Last September, the National Rifle Association’s famously combative spokeswoman, Dana Loesch, provoked widespread outrage when she took to the gun group’s streaming service to mock ethnic diversity on the popular children’s program “Thomas & Friends,” portraying the show’s talking trains in Ku Klux Klan hoods. Now, growing unease over the site’s inflammatory rhetoric, and whether it has strayed too far from the N.R.A.’s core gun-rights mission, has put its future in doubt.

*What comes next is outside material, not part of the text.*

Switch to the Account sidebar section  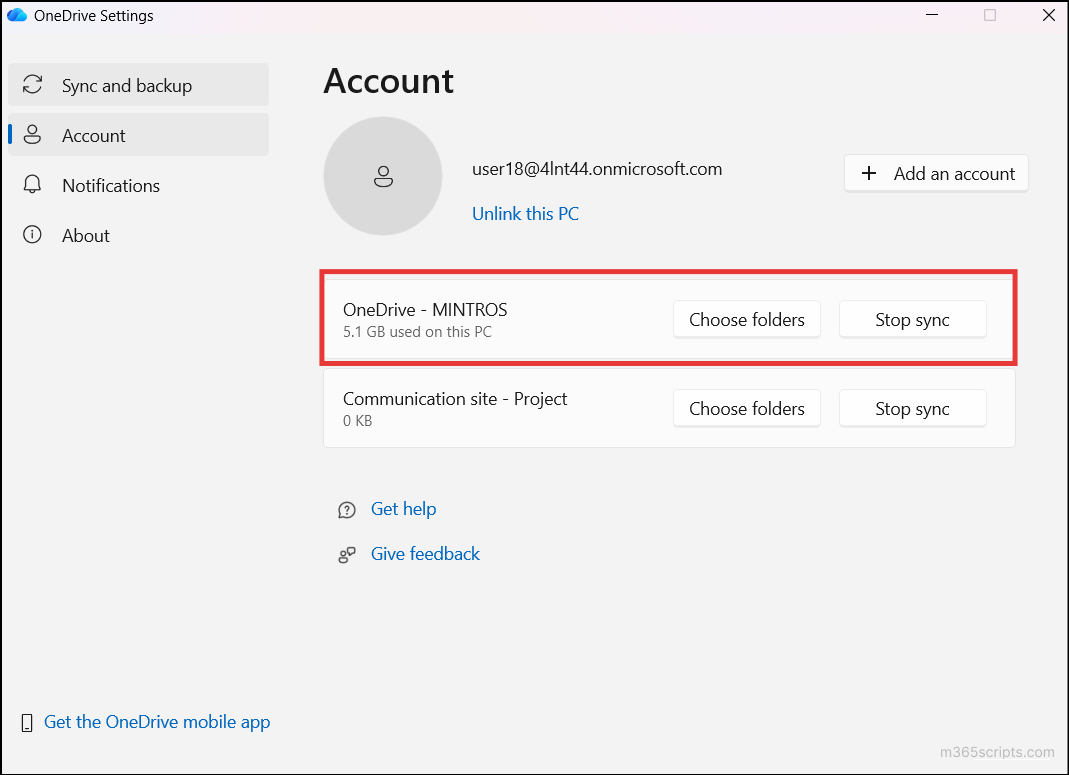coord(93,134)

Hakim left out the context, which Newsbusters provided at the time. The show was being pressured by the social justice left into adding female characters and “friends” from other countries. Slate's Jessica Roake called the show Thomas the Imperialist Tank Engine and branded the series "sinister,” while New Yorker decried its "repressive, authoritarian soul." But hysterical overreaction over a kids’ show is acceptable from fellow liberal journalists. It’s only when the right takes part does it suddenly become worrisome
Hakim’s tone was hostile from the start.
The site, NRATV, is a central part of the organization’s messaging apparatus. Since its creation in 2016, it has adopted an increasingly apocalyptic, hard-right tone, warning of race wars, describing Barack Obama as a “fresh-faced flower-child president,” calling for a march on the Federal Bureau of Investigation and comparing journalists to rodents.
Grizzled denizens of the online political fever swamps would look at those examples above and shrug them off ("Is that all?). Of course, left-wing outlets never produce outrageous or controversial content.

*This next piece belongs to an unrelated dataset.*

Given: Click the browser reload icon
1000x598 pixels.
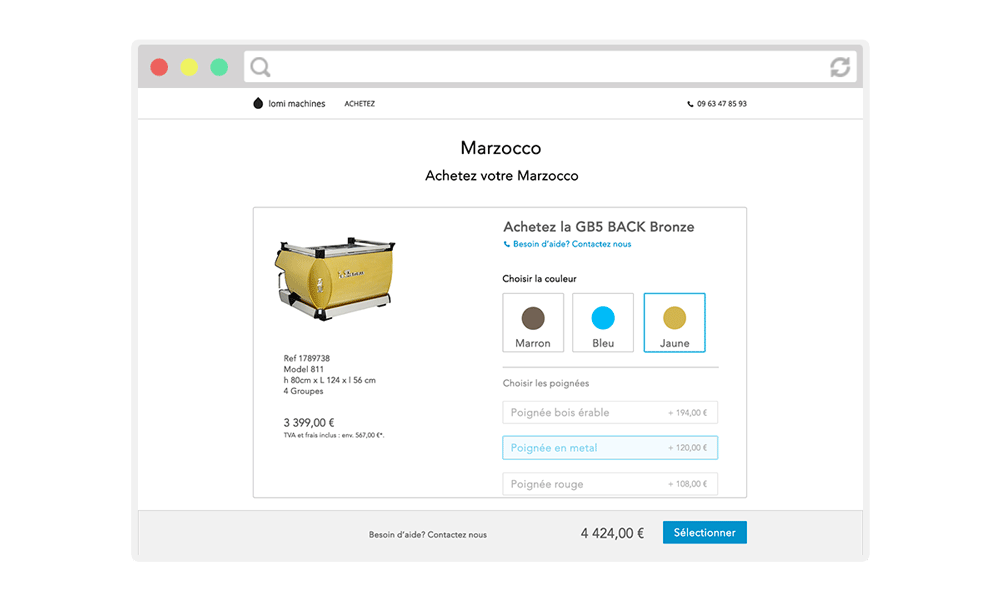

Hakim rounded up anything he could toss at the gun-rights group.
As falling membership dues put the N.R.A. under further strain, board members have also expressed concern about the size of payments to the ad firm that produces NRATV, Ackerman McQueen. The firm and its affiliates pocketed $40 million from the N.R.A. in 2017; billings directly to Ackerman have increased nearly 50 percent since 2015. One prominent host, Dan Bongino, left amid cutbacks at NRATV, but he said the site had tried to retain him.

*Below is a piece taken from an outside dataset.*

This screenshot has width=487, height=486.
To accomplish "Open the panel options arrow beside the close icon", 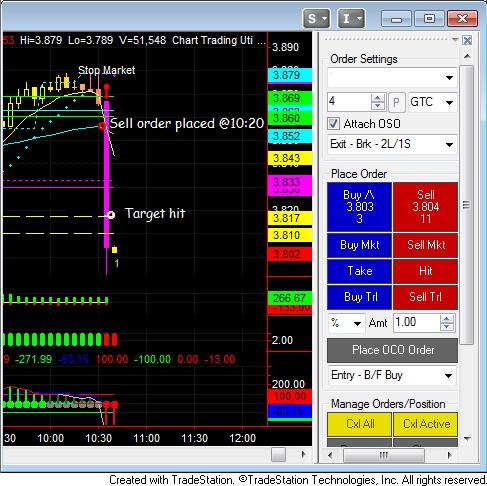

Hakim thought attacking a right-wing activist with snark from a left-wing Comedy Central talk show host was some kind of rebuttal.
Ms. Loesch has emerged as NRATV’s most visible host, deriding gun-control advocates as “tragedy-dry-humping whores” and vowing to combat the left with what she called the “clenched fist of truth” -- a body part that the comedian John Oliver said was located “a little past the bent elbow of nonsense.” In one video, she warned The Times, “We’re coming for you”; in another, she threatened to burn a copy of the newspaper.
Chuck Holton, an NRATV correspondent, attributed terrorist activity in Europe to “the broader problem of multiculturalism and socialism” and to “gender-bending.” He also claimed that left-wing groups, the billionaire George Soros and the Venezuelan government were trying “to influence the 2018 midterms by sending Honduran migrants north in the thousands.”
Such far-ranging commentary has raised questions among some N.R.A. members about the scope of the organization’s messaging.
Yet it’s totally acceptable at the Times to accuse the NRA of being a “terrorist organization.”
Ms. James, the New York attorney general, presents a new threat. Last year, she told Ebony magazine that the N.R.A. held itself “out as a charitable organization” but was actually “a terrorist organization.”
Flashback to June 2018, when The Atlantic magazine also had a go at the NRA’s streaming channel, and seemed a little taken aback at how reasonable the content often was, Loesch excepted. James Parker described her as “monologizing savagely to the camera or nodding in vituperative agreement with her fellow members of the NRATV commentariat.”